Swollen Uvula (Throat)

Uvulitis is the medical term for an inflamed uvula. The process of inflammation causes swelling of the uvula and this may also be accompanied by pain and redness. Since the uvula is a suspended organ, inflammation will cause it to hang down more than usual or even touch the tongue apart from its horizontal  expansion.

The uvula may swell for a number of reasons and this is usually associated with inflammation of the neighboring mouth and throat structures.

Presentation of a Swollen Uvula

At times it is difficult to identify a swollen uvula from a normal uvula just based on its size and length. Anatomical variations may mean that the uvula is naturally long or big in some people.
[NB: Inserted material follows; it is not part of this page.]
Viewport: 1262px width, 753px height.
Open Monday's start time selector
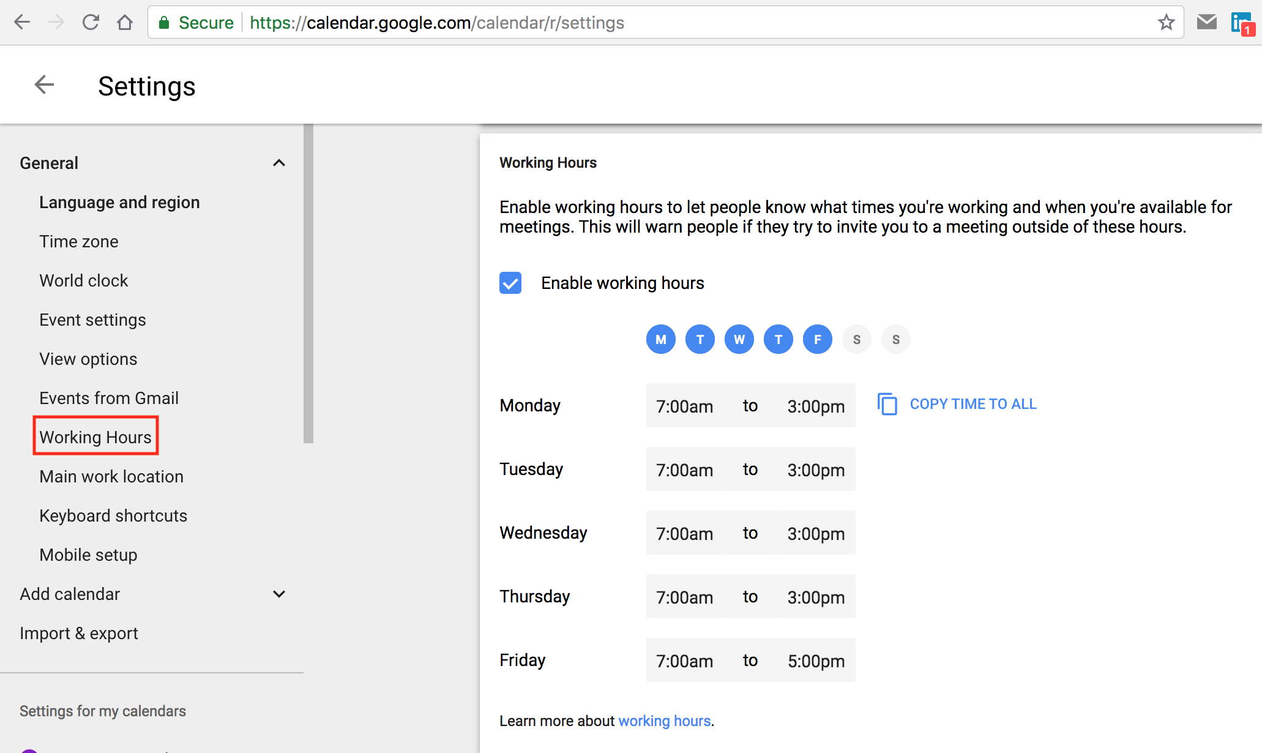(x=684, y=405)
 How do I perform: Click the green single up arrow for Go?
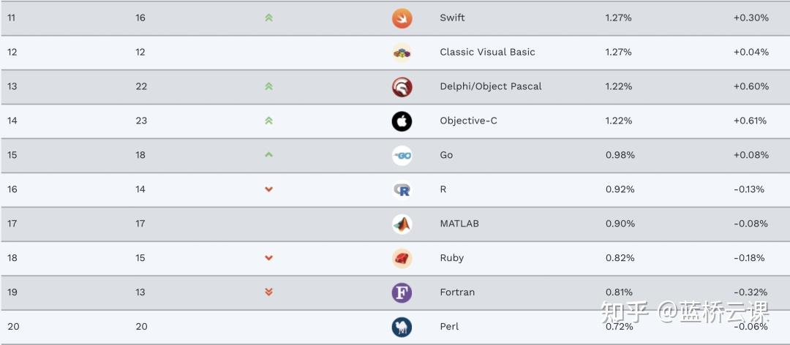268,155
When elongated due to swelling, the uvula may appear to touch the tongue, however it is important to take note if the uvula is swollen or if it is the tongue that is inflamed (glossitis). In obese or overweight patients, the tongue may be raised upwards making the distance between the tongue and palate much smaller. In this case, the structures at the back of the throat, like the uvula,  may not be clearly visible.

Other signs and symptoms may help with identifying an enlarged uvula due to swelling and these include :

  • Redness of the uvula.
  • Pain which aggravates when the uvula is touched or during swallowing.
  • Sensation of a foreign body at the back of the mouth or throat.
  • Changes in the voice quality¬† from the normal tone.
  • Gagging.

In a case where the uvula become swollen due to edema without an infection or inflammation, then the uvula may appear enlarged and pale. This uvula edema is known as uvular hydrops or Quincke’s edema and typically occurs due to non-infectious causes like an allergy.

Causes of a Swollen Uvula

When identifying the cause of a swollen uvula, it is important to take note of other concomitant signs and symptoms. This will assist with a correct diagnosis as a swollen uvula is usually a symptom of an underlying condition rather than being a disorder on its own. Some causes of a swollen uvula include :

  • Infection. Throat infections like a strep throat will cause inflammation of the uvula along with surrounding throat structures like the the tonsils (tonsillitis) and pharynx (pharyngitis).
  • Allergy. Angioedema causes the uvula to swell (Quincke’s disease) and other signs and symptoms of an allergic reaction will also be evident, like swelling of the cheek, upper lip, around the eye, itchy throat, skin or eyes and/or an itchy skin rash.
  • Chemical trauma. Certain ingested substances, either food or drink, can cause irritation of the mouth and throat structures including the uvula. This includes acidic, spicy and hot substances or other known irritants. like alcohol. Mouth washes made of herbs and other chemicals that may cause irritation of the lining of the mouth and throat and may result in uvulitis.
  • Physical trauma to the mouth or throat by the deep insertion of large foreign bodies into the mouth – example endoscope or after intubation.
  • Gastroesophageal reflux disease (GERD). In severe cases, the rising gastric acid pools in the back of the throat, especially during sleep, and can inflame the structures at the back of the throat.
  • Nasal congestion or any other cause of mouth breathing will cause edema of the uvula where it will appear pale, yet swollen.
  • Dehydration may also cause a pale swelling of the uvula.
  • Snoring.
  • Uvula piercing.
  • Vomiting.
  • Mouth sores that may affect the uvula.
  • Post nasal drip.
  • Persistent coughing.
  • Peritonsillar abscess.
  • Cigarette smoking.
  • Narcotic use – smoking or ‘snorting’ narcotic drugs.
  • Prescription drugs.

The uvula tends to hang downwards (vertically) but may deviate laterally (to the side). The deviation of the uvula, along with swelling, may be a strong indication of a peritonsillar abscess or parapharyngeal abscess. A deviated uvula with no evident swelling may be due to a lesion of the vagus nerve, which is the cranial nerve that innervates the uvula.